(Records for this task Opens)

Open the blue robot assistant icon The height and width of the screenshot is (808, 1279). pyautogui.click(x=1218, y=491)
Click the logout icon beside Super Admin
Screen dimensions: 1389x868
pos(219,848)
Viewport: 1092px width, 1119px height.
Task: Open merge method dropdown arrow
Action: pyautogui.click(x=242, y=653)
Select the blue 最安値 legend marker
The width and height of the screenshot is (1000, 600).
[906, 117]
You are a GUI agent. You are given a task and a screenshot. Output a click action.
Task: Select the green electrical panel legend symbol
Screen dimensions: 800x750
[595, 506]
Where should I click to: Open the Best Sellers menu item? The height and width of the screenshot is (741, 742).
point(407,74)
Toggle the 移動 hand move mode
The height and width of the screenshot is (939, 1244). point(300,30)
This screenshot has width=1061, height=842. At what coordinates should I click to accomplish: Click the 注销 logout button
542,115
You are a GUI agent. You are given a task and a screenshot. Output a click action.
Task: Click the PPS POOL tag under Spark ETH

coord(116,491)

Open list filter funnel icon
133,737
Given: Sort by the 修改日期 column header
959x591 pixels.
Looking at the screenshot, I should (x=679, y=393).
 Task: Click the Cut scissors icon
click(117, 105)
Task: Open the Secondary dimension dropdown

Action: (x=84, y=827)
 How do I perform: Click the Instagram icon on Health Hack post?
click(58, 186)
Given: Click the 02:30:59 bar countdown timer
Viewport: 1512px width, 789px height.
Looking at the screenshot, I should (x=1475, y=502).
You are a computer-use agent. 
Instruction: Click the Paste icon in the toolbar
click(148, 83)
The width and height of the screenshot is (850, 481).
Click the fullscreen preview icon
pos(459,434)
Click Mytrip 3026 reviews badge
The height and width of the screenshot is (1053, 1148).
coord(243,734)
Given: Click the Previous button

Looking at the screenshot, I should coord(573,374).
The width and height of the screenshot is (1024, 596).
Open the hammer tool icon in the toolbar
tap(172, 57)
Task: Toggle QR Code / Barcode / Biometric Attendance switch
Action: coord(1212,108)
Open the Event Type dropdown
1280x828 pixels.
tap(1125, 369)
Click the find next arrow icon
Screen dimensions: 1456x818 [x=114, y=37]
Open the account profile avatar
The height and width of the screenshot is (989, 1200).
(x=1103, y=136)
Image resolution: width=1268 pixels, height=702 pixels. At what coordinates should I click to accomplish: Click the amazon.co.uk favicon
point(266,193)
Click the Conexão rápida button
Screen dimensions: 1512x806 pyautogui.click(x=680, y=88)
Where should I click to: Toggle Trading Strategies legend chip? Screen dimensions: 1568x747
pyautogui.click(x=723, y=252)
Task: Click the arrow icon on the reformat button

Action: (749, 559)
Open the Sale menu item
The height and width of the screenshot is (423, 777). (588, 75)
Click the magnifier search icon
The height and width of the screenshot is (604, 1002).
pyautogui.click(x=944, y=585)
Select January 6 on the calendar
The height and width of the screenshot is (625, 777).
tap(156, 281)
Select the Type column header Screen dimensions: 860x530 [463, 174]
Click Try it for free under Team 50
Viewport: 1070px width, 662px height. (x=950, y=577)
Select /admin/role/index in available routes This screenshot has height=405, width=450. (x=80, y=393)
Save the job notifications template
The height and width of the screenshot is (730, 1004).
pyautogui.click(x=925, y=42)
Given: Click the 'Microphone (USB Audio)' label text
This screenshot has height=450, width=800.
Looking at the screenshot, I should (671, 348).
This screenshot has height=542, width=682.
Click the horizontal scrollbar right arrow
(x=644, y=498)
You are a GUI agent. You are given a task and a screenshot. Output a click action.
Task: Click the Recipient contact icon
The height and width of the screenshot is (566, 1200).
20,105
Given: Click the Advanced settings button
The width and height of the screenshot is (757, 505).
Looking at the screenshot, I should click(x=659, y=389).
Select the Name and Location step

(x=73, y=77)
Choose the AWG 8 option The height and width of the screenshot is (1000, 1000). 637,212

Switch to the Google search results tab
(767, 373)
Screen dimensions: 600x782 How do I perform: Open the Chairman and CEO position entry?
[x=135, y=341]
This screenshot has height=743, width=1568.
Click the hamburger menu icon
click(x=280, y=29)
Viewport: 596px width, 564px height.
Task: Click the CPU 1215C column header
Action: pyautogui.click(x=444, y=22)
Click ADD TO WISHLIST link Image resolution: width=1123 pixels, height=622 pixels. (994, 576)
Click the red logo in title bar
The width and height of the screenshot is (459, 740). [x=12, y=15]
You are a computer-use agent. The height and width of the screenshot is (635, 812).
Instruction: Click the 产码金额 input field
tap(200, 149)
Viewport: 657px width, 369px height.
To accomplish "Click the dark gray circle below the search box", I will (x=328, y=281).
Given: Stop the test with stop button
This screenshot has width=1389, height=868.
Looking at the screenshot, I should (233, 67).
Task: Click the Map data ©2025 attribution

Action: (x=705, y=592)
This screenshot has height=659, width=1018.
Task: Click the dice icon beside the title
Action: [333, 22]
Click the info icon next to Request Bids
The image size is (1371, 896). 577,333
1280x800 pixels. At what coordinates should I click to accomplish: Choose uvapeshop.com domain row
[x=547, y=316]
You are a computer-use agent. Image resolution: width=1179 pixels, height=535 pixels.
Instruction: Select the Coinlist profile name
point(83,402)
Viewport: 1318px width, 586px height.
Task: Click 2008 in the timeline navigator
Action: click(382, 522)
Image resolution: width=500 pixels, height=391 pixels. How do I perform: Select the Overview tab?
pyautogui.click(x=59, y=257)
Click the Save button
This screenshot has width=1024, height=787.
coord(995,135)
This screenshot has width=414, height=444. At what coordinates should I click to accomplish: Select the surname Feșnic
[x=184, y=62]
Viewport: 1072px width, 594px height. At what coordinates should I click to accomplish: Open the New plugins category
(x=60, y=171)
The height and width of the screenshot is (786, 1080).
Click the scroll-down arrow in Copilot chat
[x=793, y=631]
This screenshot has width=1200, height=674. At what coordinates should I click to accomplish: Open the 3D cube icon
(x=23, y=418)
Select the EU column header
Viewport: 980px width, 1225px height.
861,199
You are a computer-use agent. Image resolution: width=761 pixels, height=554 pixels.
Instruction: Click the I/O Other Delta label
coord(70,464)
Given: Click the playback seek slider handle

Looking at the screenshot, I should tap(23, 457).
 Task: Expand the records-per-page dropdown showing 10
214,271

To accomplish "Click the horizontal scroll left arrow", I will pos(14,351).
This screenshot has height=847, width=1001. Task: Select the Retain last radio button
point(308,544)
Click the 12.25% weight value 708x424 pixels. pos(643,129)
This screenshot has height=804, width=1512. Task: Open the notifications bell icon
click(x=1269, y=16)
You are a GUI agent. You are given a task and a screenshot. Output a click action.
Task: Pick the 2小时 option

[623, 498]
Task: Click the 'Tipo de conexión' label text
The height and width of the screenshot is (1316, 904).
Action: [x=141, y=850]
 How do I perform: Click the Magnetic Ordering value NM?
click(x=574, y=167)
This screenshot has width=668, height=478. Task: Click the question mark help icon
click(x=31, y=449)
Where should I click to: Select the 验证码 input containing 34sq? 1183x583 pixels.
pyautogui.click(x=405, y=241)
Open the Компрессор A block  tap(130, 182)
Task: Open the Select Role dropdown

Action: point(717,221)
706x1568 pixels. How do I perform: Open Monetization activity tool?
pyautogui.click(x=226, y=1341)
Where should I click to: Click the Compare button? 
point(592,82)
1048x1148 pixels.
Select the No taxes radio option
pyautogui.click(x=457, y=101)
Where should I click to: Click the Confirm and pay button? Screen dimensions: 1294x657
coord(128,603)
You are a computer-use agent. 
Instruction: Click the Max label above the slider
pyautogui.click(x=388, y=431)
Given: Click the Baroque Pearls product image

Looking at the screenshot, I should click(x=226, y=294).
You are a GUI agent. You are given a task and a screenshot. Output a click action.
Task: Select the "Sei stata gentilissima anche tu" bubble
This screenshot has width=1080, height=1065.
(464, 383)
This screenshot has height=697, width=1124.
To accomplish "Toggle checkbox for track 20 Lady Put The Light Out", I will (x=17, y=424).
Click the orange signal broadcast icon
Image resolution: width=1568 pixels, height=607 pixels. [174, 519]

(Records for this task Closes)

— Problem statement —
Take the lines from the top of the data through the one that contains "Select the blue 最安値 legend marker" and copy them exactly, leaving out every line after it.

— Solution to the exercise —
Open the blue robot assistant icon The height and width of the screenshot is (808, 1279). pyautogui.click(x=1218, y=491)
Click the logout icon beside Super Admin
Screen dimensions: 1389x868
pos(219,848)
Viewport: 1092px width, 1119px height.
Task: Open merge method dropdown arrow
Action: pyautogui.click(x=242, y=653)
Select the blue 最安値 legend marker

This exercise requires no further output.